The cheese snack battle
Kraft will also lend its long-held brand equities to Nabisco brands to help them win competitive battles. One example is Nabisco's Cheese Nips, which plays distant second to Keebler's leading Cheez-It, with sales of $84 million in food, drug and mass channels for the 52 weeks ended Oct. 7 as compared with Cheez-It's $296 million, according to IRI. Cheese Nips packaging and new print ads now proclaim "Made with Real Kraft Cheese."
Kraft equities will also assist Nabisco in its battle against Keebler's in-store presence. That presence is strengthened by the iconic Keebler Elves and the Hollow Tree that collectively promote Keebler's individual brands, among them Chips Deluxe and Fudge Shoppe cookies and Town House and Club crackers. For back-to-school as well as for the coming holiday season, Kraft and Nabisco now partner for large-scale in-store promotions that span the wider portfolio. The combined effort "gives [Nabisco] much more visibility and leverage with the retailer," said Credit Suisse First Boston analyst Dave Nelson.
Both Nabisco and Keebler, whose ad agency is Bcom3 Group's Leo Burnett Worldwide, Chicago, are at work to grow their business in convenience stores and mom-and-pop shops, or what Mr. Polk refers to as "down-the-street snacking," with products and packaging relevant to those channels.
Battle for the car seat
"We're going to do more and more to win the battle for the car seat," Mr. Polk said. Nabisco has already introduced Mini Oreos and Mini Chips Ahoy! in stand-up resealable bags (which have a faster use-up rate than boxes, Mr. Polk said) and Ritz Bits sandwiches will now roll out in bags.

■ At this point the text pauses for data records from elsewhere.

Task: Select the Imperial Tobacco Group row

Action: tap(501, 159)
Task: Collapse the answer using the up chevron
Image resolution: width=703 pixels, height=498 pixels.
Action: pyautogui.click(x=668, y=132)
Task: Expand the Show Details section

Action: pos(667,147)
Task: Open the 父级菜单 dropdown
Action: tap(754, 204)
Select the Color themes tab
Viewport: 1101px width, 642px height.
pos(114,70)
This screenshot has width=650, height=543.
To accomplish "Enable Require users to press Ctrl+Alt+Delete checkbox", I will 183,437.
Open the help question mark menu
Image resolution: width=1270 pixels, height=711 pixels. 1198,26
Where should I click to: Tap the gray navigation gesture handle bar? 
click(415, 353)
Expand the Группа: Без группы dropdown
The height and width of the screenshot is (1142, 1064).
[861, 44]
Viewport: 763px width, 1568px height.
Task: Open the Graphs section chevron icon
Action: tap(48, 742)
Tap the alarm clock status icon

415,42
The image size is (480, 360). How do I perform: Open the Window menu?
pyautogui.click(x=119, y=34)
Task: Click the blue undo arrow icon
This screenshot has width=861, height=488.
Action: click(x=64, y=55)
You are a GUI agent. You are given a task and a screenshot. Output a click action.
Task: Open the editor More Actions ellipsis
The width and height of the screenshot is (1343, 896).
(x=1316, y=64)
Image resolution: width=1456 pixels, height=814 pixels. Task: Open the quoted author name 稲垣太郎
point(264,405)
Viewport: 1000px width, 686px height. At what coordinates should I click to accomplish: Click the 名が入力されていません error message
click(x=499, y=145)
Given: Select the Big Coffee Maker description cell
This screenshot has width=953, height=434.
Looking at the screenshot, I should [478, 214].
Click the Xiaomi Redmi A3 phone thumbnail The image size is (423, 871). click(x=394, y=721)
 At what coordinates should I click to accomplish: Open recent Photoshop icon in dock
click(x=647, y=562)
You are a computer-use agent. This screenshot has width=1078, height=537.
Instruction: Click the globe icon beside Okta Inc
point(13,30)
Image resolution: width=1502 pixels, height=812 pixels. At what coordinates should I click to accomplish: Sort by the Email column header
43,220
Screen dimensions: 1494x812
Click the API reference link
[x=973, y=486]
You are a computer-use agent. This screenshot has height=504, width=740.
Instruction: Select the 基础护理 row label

Keebler has responded with its own mini versions of its core cookie brands, Chips Deluxe, Sandies and Fudge Shoppe, and new Mini Club Sandwich Crackers with Peanut Butter, similarly packaging them in resealable bags.
"We're building on our franchise, making it more contemporary and on-the-go so people can take it and throw it into a briefcase or the back of the minivan," Mr. Vermylen said.
While Keebler held back this year on new-product introductions as it integrated Kellogg's Nutri-Grain and Rice Krispies Treats brands into its direct-store delivery system, Mr. Vermylen said he plans to launch a host of "fresh ideas" in 2002 to help restore total cookie and cracker category growth, which slipped recently to a mere 2.5% from 1999 levels of as much as 5%.